* CONSIGNE
Reprenez le texte sur le culte de la Wicca à la suite de sa dernière phrase et poursuivez sa rédaction.

* EXTRAIT PROPOSÉ
Une Sorcière Répond

par Doreen Valiente in « Fate » de décembre 1965

 
 

Une des sorcières les plus influentes de Grande Bretagne répond à Alan Ellis de Fate ainsi qu’à d’autres personnes critiquant le Culte de la Wicca :

 

Même si nous sommes censés vivre dans un pays libre, la simple existence en Grande Bretagne du culte des sorcières met certaines personnes dans un état proche de la rage hystérique. L’article de M. Alan, J. Ellis paru dans le numéro de septembre de « Fate » et intitulé « Sorcellerie – Les Faits » en est un exemple typique.

Comme je le faisais remarquer dans ma lettre publiée dans « fate » en décembre 1964, les sorcières ne se soucient que rarement de répondre aux attaques nauséabondes. Nous préférons les traiter avec le mépris qu’elles méritent. Mais, lorsque des âneries comme celles écrites par M. Ellis trouvent leur place dans les colonnes de Fate, je pense qu’il faut y répondre.

* BLOC DE DONNÉES
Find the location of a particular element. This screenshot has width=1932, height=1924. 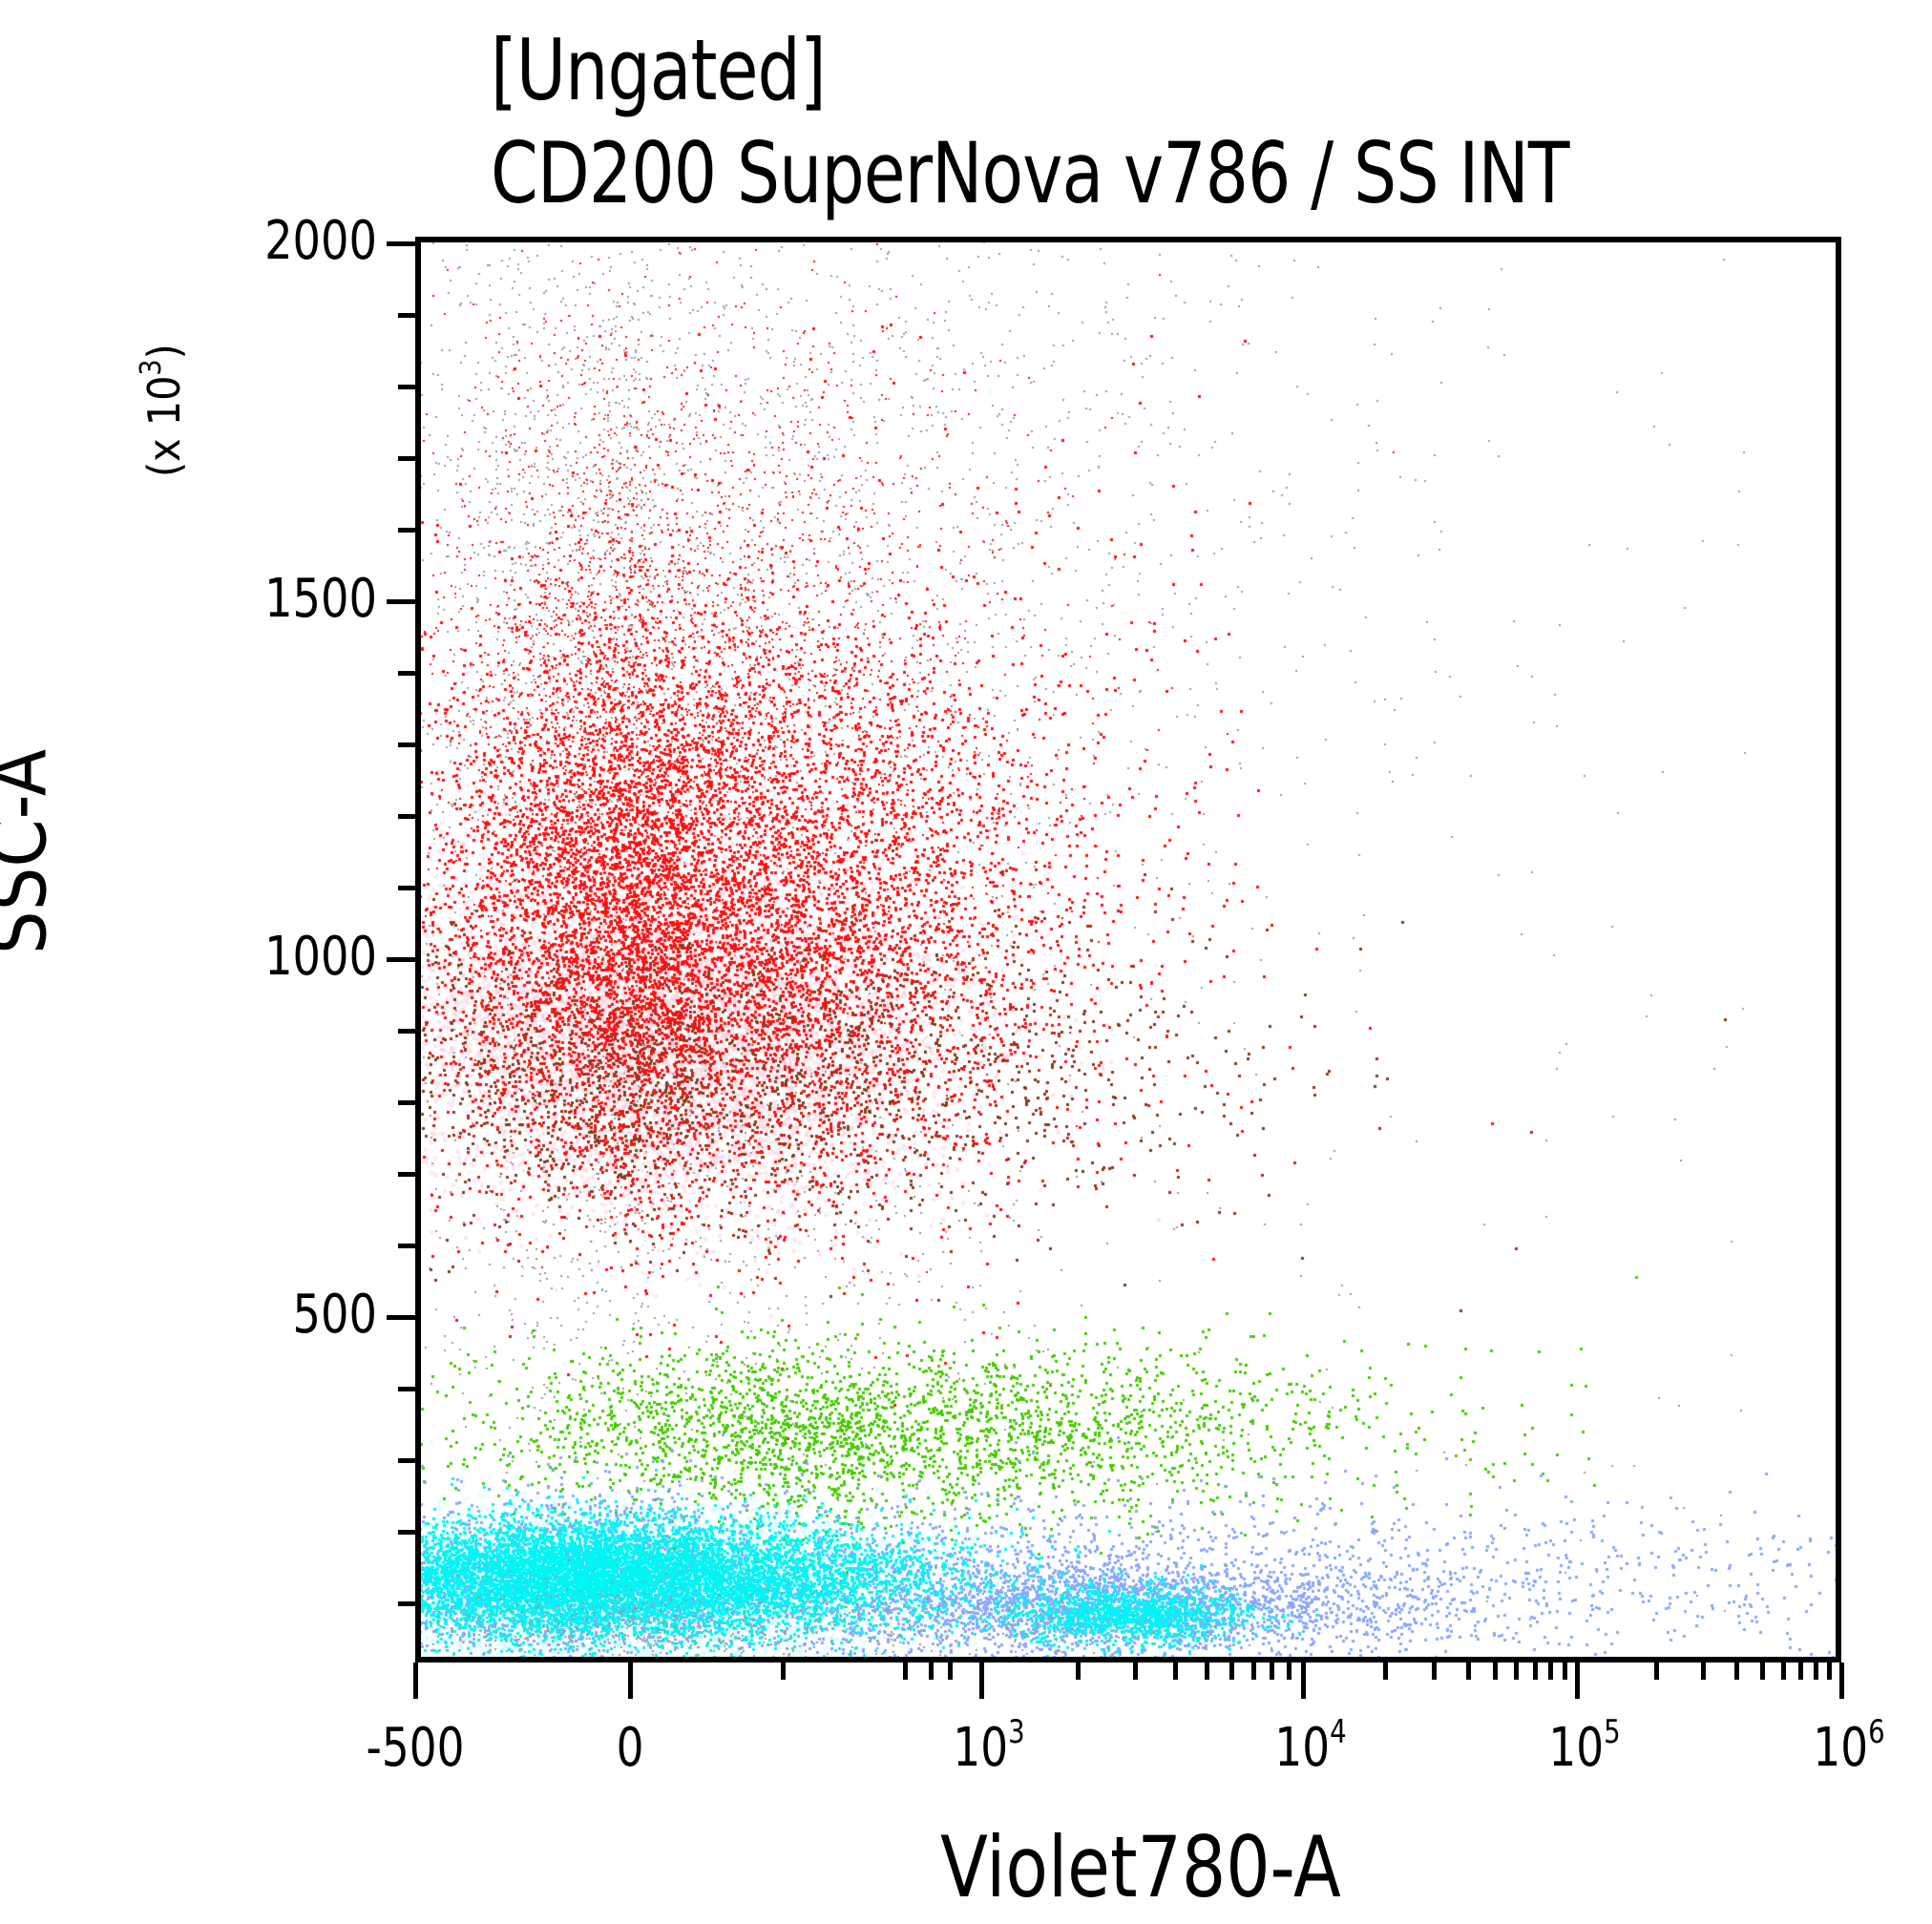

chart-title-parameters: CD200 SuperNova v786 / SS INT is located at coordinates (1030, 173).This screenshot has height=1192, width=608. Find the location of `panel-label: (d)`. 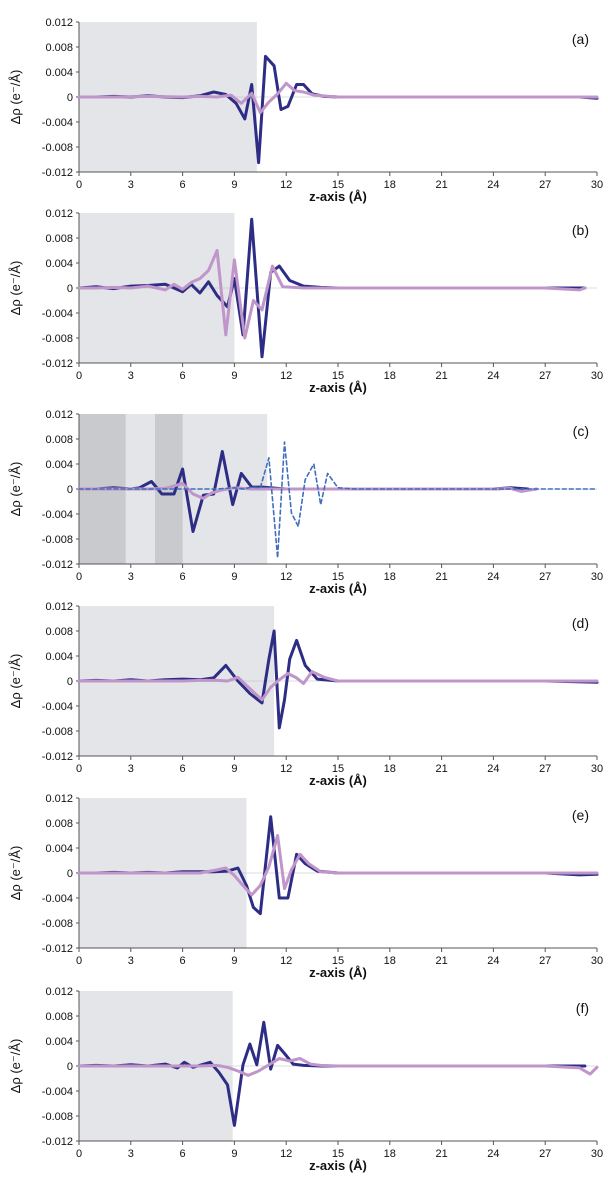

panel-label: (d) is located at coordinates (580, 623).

* PRODUCTION ATTENDUE
En effet, je pense que l’article de M. Ellis puisse impressionner ceux qui connaissent réellement la sorcellerie de l’intérieur. Selon moi, ils se contenteraient de le prendre comme du journalisme à sensations sans grande valeur. Le week-end suivant la parution de cet article, trois autres sorcières avec qui, selon M. Ellis, je suis mortellement fâchée sont venues prendre une tasse de thé. Nous avons parlé et de cet article et j’en ai aussi discuté avec les représentants de deux autres covens à qui, selon M. Ellis, j’envoie des malédictions et qui m’en envoient également. Je ne devrais pas citer leurs commentaires au sujet des « informations de l’intérieur » de M. Ellis, mais ils peuvent se résumer en un mot : « Balivernes ! » 

M. Ellis a pourtant certaines « informations de l’intérieur » qui sont réellement remarquables. Il nous dit que mon vieil ami de Brighton, « Tudor Keryx » s’est autoproclamé personnage central chez les sorcières. Je connais « Tudor Keryx »  depuis des années et jamais je n’aurais suspecté cela avant, pas plus que « Tudor Keryx » d’ailleurs !      

J’ai vraiment apprécié l’article précédent de M. Ellis sur l’Afrique, mais je dois dire que je l’ai préféré dans sa version originale dans les pages de « Witchcraft and Magic of Africa » par Frederick Kaigh (Richard Lesley and Co, Londres, 1947) et « Witness to Witchcraft » par Harry B. Wright (Corgi Books, 1958). J’ai l’impression que M. Ellis a recopié des passages entiers de ces livres, surtout du premier, pratiquement mot à mot sans citer d’auteur.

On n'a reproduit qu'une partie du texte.